Entries from a dataset
>>>

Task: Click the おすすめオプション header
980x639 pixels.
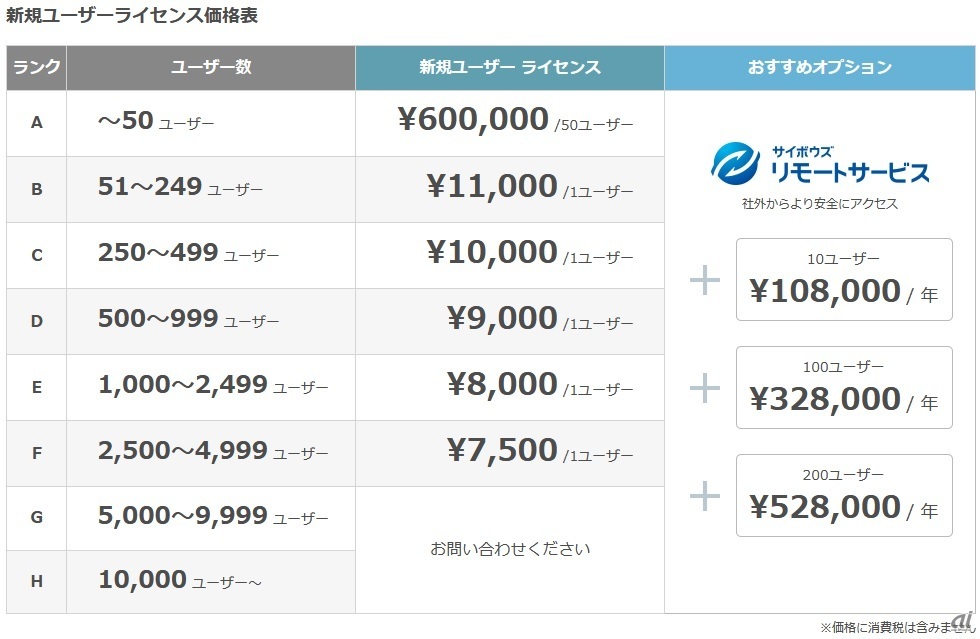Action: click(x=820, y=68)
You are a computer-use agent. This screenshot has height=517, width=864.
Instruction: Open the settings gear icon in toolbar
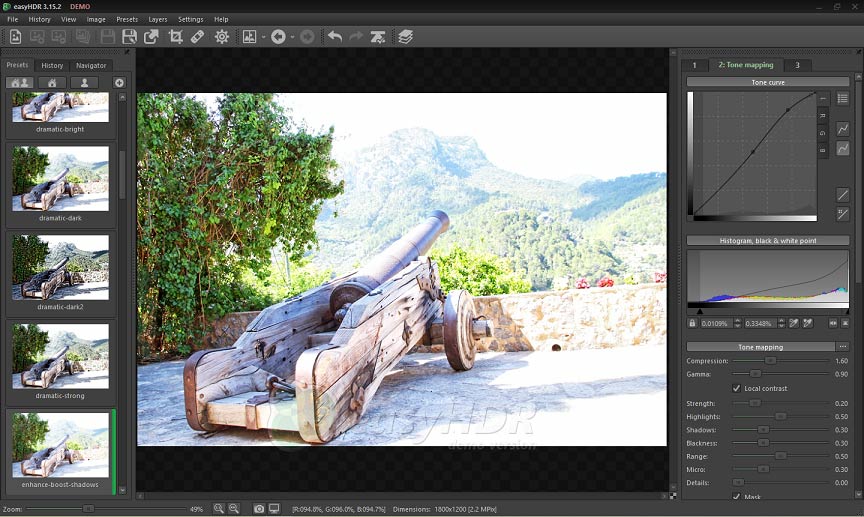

<<<

Given task: Repeat the lines above word for word, leaving out the pictures.

Final answer:
Task: Click the おすすめオプション header
980x639 pixels.
Action: click(x=820, y=68)
You are a computer-use agent. This screenshot has height=517, width=864.
Instruction: Open the settings gear icon in toolbar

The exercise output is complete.